いい写真をしっかり撮ってもらいたい
「道具感」にこだわって開発する
リコー ユニット交換式コンパクトデジカメ「GXR」(2)
(聞き手:林田 孝司=フリーライター)
(前回記事はこちら)
ミラーレスの「デジタル一眼カメラ」を利用する女性が増え、「カメラ女子」なる流行語も生まれた。各社、女性ユーザーの取り込みに力を入れる中、「リコー GXR」はあえて男女のセグメント化をしない戦略をとった。そのこだわりと目指すところはどこにあるのか。GXRの商品企画に携わったリコーの福井良さんに前回に引き続き話をうかがった。

男女の違いはあまり意識していない
——2009年は、オリンパスの「PEN E-P1」やパナソニックの「GF-1」など、コンパクトなデジタル一眼カメラがヒットしました。GXRもコンパクトでレンズの交換が可能ですが、同じ位置づけの商品なのでしょうか。
福井 まったく違うものです。GXRはコンパクトカメラをより拡張したものと考えています。これは私の印象ですが、PEN E-P1やGF-1といったマイクロフォーサイズ規格を利用したコンパクト一眼は、どちらかといえば、大きな一眼レフカメラを小さくするのがコンセプトのような気がします。しかし、私たちはまったく逆の発想。今までコンパクトタイプでは撮れなかった写真、例えば背景がキレイにぼけるポートレートなどを、コンパクトカメラでも撮れるようにしたかったんです。

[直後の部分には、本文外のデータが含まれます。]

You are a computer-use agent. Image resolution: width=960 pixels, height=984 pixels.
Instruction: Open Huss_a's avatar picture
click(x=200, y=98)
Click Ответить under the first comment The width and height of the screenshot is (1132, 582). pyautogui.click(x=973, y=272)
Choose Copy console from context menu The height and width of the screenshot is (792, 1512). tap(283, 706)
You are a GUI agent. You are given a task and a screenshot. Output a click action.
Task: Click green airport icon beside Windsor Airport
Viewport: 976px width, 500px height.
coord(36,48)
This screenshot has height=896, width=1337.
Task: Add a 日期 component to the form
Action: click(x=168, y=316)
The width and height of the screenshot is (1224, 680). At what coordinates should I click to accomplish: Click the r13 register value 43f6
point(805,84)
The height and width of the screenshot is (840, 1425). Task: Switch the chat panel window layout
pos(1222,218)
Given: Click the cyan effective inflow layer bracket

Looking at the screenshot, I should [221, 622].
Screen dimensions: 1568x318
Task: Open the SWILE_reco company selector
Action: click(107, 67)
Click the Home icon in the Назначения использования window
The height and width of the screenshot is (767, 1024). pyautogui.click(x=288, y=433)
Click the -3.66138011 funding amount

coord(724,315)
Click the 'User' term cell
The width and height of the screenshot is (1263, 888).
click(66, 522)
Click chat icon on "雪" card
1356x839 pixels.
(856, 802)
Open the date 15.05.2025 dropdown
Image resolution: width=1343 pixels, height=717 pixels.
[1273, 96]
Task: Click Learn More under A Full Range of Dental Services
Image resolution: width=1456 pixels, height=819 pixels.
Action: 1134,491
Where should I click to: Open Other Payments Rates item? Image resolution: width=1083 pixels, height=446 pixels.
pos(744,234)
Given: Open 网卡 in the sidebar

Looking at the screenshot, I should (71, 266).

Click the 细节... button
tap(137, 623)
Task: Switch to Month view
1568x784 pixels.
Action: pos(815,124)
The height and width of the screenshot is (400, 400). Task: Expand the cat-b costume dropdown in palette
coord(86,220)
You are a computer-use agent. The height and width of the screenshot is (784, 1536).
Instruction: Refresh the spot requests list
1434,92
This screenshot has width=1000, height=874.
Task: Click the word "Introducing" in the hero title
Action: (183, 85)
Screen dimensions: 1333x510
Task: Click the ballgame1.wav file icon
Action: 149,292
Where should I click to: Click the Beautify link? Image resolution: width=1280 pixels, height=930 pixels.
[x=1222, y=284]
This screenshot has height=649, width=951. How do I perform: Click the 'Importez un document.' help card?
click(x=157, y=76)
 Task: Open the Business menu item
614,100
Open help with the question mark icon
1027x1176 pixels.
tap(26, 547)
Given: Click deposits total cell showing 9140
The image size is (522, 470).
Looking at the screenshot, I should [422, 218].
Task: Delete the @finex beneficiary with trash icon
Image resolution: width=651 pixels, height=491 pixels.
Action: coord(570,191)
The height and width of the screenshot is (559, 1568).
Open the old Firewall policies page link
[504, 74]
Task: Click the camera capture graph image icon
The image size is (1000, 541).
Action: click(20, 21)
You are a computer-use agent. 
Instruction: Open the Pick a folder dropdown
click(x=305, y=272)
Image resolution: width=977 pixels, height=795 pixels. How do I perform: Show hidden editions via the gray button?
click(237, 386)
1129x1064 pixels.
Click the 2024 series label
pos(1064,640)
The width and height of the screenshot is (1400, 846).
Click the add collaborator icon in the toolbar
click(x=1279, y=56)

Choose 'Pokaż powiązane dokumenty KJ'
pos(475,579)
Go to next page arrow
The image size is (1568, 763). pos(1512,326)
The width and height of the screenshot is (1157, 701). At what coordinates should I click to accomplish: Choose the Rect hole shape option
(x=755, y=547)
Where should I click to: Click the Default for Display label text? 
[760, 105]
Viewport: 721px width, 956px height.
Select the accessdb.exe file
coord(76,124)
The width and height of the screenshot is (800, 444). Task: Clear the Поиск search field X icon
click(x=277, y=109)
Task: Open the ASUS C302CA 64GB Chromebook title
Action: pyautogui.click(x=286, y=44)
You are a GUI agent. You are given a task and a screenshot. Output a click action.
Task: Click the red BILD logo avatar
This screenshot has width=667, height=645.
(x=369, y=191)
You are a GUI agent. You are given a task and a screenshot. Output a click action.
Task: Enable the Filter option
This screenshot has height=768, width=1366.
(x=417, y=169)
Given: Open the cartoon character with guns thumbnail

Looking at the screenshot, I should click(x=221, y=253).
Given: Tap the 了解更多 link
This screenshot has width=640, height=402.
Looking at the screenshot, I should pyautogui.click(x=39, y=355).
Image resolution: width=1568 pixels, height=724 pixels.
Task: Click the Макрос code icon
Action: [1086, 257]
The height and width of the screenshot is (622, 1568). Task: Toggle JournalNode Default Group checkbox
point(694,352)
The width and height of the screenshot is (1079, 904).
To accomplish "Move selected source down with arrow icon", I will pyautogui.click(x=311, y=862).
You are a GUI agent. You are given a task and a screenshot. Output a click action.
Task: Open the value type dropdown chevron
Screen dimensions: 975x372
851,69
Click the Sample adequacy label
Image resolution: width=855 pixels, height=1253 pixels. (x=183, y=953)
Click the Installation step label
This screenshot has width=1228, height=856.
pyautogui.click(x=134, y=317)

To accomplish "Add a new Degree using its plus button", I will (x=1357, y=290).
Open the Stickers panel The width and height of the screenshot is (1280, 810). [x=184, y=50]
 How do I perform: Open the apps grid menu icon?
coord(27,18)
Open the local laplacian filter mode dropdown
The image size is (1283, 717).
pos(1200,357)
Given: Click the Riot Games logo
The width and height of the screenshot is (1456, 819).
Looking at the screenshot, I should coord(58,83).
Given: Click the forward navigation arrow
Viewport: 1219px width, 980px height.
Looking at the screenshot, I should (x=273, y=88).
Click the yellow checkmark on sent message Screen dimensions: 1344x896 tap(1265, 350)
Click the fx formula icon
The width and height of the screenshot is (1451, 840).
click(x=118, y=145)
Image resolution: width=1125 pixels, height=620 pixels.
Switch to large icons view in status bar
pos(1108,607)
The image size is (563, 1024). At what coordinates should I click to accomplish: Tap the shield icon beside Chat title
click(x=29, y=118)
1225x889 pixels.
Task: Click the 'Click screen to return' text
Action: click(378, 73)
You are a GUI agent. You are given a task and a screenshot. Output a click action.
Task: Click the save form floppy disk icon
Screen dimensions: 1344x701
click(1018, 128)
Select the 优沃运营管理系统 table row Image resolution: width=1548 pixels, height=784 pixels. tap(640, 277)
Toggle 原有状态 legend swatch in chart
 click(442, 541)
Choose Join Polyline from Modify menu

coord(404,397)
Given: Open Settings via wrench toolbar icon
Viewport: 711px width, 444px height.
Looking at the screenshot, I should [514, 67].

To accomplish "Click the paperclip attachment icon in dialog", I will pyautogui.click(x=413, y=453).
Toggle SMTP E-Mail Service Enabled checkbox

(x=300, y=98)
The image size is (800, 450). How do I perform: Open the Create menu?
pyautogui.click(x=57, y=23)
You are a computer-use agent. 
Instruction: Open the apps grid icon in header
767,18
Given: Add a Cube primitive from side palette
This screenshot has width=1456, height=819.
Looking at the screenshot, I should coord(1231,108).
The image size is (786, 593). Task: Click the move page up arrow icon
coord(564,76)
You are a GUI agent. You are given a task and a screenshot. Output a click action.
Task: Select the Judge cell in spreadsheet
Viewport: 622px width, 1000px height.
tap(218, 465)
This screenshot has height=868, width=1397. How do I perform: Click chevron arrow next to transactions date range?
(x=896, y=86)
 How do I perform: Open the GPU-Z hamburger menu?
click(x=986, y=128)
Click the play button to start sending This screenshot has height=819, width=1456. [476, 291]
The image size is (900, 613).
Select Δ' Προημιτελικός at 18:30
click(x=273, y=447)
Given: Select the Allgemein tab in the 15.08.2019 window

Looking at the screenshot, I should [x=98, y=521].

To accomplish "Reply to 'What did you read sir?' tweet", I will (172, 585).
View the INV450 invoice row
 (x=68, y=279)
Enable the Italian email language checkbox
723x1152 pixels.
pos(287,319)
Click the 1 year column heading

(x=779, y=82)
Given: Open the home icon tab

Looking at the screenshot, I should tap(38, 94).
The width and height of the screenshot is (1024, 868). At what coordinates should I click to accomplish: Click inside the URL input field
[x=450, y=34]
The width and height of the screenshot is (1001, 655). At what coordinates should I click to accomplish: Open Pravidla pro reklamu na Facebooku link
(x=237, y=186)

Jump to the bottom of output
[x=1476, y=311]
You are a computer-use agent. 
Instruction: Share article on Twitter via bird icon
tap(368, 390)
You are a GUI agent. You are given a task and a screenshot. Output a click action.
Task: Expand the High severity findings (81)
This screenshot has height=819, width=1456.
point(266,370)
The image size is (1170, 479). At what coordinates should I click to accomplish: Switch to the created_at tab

——他社はコンパクトさを売りに女性層への訴求に力を入れています。「カメラ女子」という言葉も流行していますが、GXRでも女性層は意識しましたか。
福井 GXRに限らず、当社のデジタルカメラの開発では男性、女性の区別はあまり意識していません。例えば、GR DIGITALやGXのシリーズは写真撮影やカメラの好きな方を想定しています。毎日カメラを持ち歩いて、何か気になるものがあったら鞄から取り出して写真を撮るような人ですね。結果だけを見ると、GR DIGITALとGXのユーザーには圧倒的に男性が多いのですが、最近では女性ユーザーも増えています。とはいえ、最初に言ったように、男女はあまり意識していないので、女性らしいカラーリングを追加するようなことはありません。GXRも同じ考えですね。